- [Text provided]:
================

Bruce Murphy
Urban MKE Flashback

Was Act 10 Necessary?

Nine years ago today Act 10 was signed by Gov. Walker. This classic column exploded the myths about the union-crushing law.

By - Mar 11th, 2020 11:16 am
Get a daily rundown of the top stories on Urban Milwaukee
Wisconsin Capitol Protests. Photo by Patti Wenzel

Wisconsin capitol protests during the passing of the controversial Act 10. Photo by Patti Wenzel

Few people can claim to have two state government commissions named after them. Donald Kettl can. Kettl was appointed in 1996 by Governor Tommy Thompson to serve as chair of a Blue Ribbon Commission on Campaign Finance Reform. In 1999, he was again asked by Thompson to head up a Blue-Ribbon Commission on State-Local Partnerships for the 21st Century. Both were bipartisan commissions whose findings were often cited as those of the “Kettl commission.”

Kettl was then a professor at UW-Madison and is now at the University of Maryland School of Public Policy. He has a resume that doesn’t quit, including writing books about politics and government, consulting for various federal departments and writing a column for Governing magazine, “Potomac Chronicle.” So it’s of considerable interest that Kettl has written a long, wonky feature for the Washington Monthly, entitled “Scott Walker’s Real Legacy,” that looks at the rationale for Act 10, which largely eliminated public employee unions, and what that also might tell us about Walker as president.

Kettle examines each of Walker’s justifications for Act 10. For starters, as Walker told Fox News’ Chris Wallace at the time. “We’ve got a $3.6 billion budget deficit. We are broke.” Closing that deficit can’t be done, he insisted, “with the current collective bargaining laws.”

But Kettl notes two studies, one by George Washington University political scientist John Sides which found that states with larger unionized workforces do not have larger budget deficits. “A follow-up study by… the University of California, Berkeley, added collective bargaining to Sides’s calculations and got the same result: states where unions had strong collective bargaining rights did not have bigger deficits than states without such protections.”

In fact, Kettl notes, “other states also closed large budget deficits” in 2011 without crushing public unions. “Some, like Connecticut and Rhode Island, did so by winning large labor concessions, but through old-fashioned hard bargaining…. Indeed, early in the negotiating process with Walker, union leaders said they would concede to his demands for higher employee contributions to pensions and health care if he would drop his insistence on gutting collective bargaining.”

Walker also “appealed to basic fairness,” Kettl writes, arguing “that government workers, through their unions, were extracting pay and benefits that average taxpayers… could never expect and shouldn’t be forced to pay for.” In fact, Kettl notes, a 2012 study found that, “compared to private-sector employees, state and local government employees are undercompensated by 5.6 percent, with the gap smaller for local government employees (4.1 percent) than for state employees (8.3 percent).” Kettl also cites other studies showing that any “overpayment” of public employees compared to private employees that does occur is for the less educated government employees, who tend to be paid the same or more than comparably educated private sector employees.

Thus, if Walker’s goal was to equalize private and public compensation, he should have targeted less educated employees. “The jobs of police and fire fighters have entry requirements of a high school education, compared with at least a bachelor’s degree for teachers,” Kettl notes. “But the firefighters and police officers were exempt, while teachers took the brunt.”

================

- [Exercises to complete]:
[1] In the Act 10 column, rewrite the passage that begins at the words "Bruce Murphy" and stops after "the union-crushing law.", changing "Act 10" to "Wisconsin Act 10".
[2] According to the Act 10 column, by what percentage were state and local government employees undercompensated compared to private-sector employees in the 2012 study?
[3] Continue the column on Act 10 from its last sentence.

- [Data shown]:
================

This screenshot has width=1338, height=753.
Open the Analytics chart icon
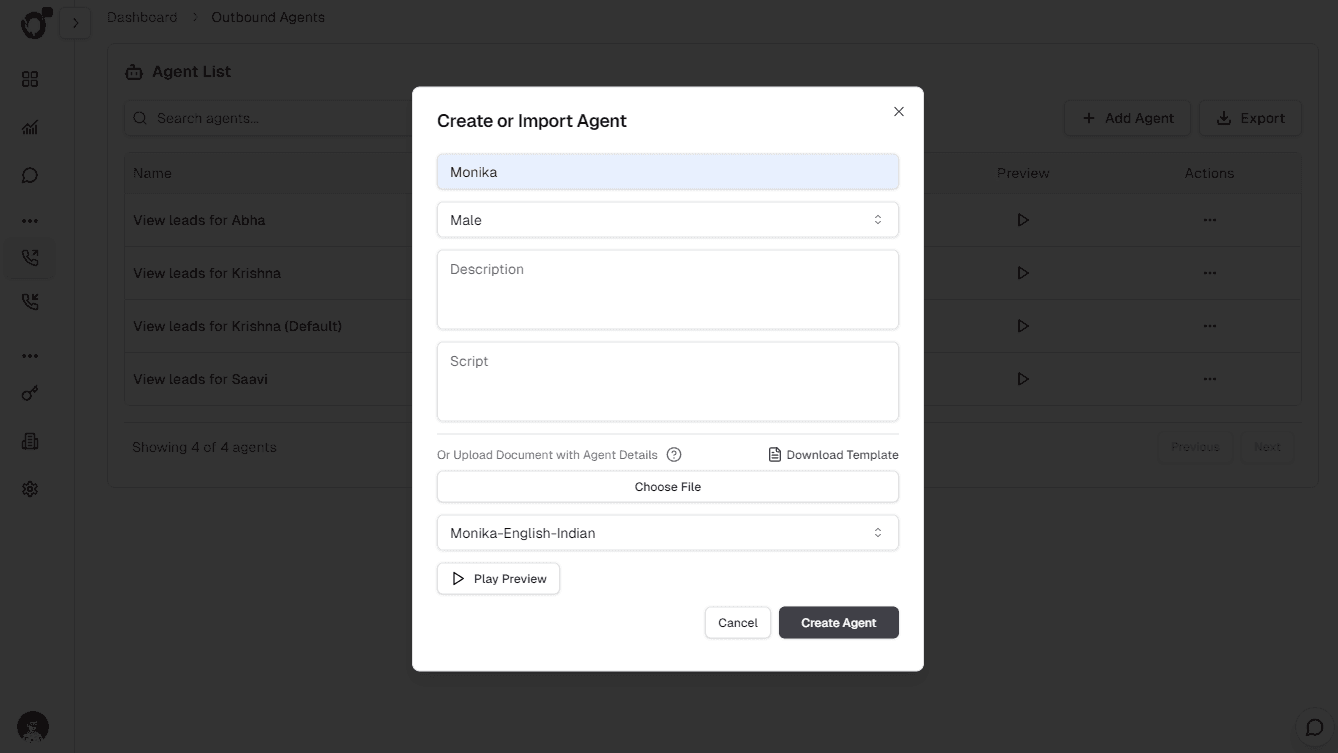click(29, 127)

================

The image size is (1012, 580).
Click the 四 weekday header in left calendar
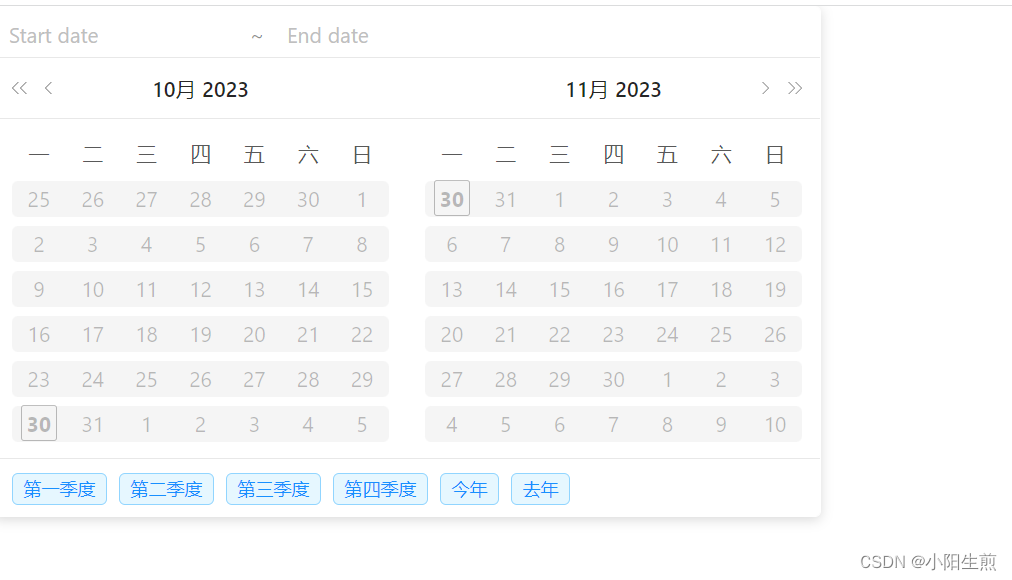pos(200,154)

================

- [Results in order]:
[1]
Bruce Murphy
Urban MKE Flashback

Was Wisconsin Act 10 Necessary?

Nine years ago today Wisconsin Act 10 was signed by Gov. Walker. This classic column exploded the myths about the union-crushing law.

[2] 5.6 percent

[3]
Kettl concedes that Wisconsin’s teachers’ unions were “especially successful in getting many districts to pay the teachers’ share of contributions to the state pension system, to the tune of more than 6 percent of their salaries.” But he notes various studies which show that “many other factors besides union bargaining determine teachers’ salaries, and they often count much more.”

Kettle notes Walker’s other justification for targeting teachers unions is because without seniority and tenure, districts “can hire and fire based on merit” and “pay based on performance.” But Kettl compares the strength of teachers unions in states as determined by the conservative Thomas Fordham Institute and the K-12 achievement results “as ranked by Education Week in its annual survey” and finds little relationship between weaker unions and higher achievement.

Kettl also notes that “not a nickel” of the $3 billion Walker saved by reducing employee benefits went to shore up the state’s pension fund, because “he inherited the nation’s strongest state pension system, with 99.8 percent of its obligations funded.” Indeed, Kettl notes, studies also show there is no correlation between the strength of public sector unions and underfunded state pensions. “It turns out that elected leaders, regardless of their state or party, are good at finding ways to underfund their pension systems, since doing so takes pressure off today’s budget while pushing the pain off into the future.”

So if the policy reasons for crushing public unions don’t hold up, why did Walker insist on this? Here, Kettl, who knows Wisconsin well, and was Mr. Bipartisan policy wonk here, notes the influence of the 1998 race for state senator which decided which party would control the senate, and was won by Democrat Jon Erpenbach. The race became a battle between the campaign coffers of the state teachers union, WEAC, and the Wisconsin Manufacturers and Commerce, and WEAC won. After that, he notes, “the fight between WEAC and the WMC became a blood feud,” and when the Republicans swept the governorship and both houses of the Legislature in 2010, the stage was set for the Republicans to deliver “a knockout blow to WEAC.”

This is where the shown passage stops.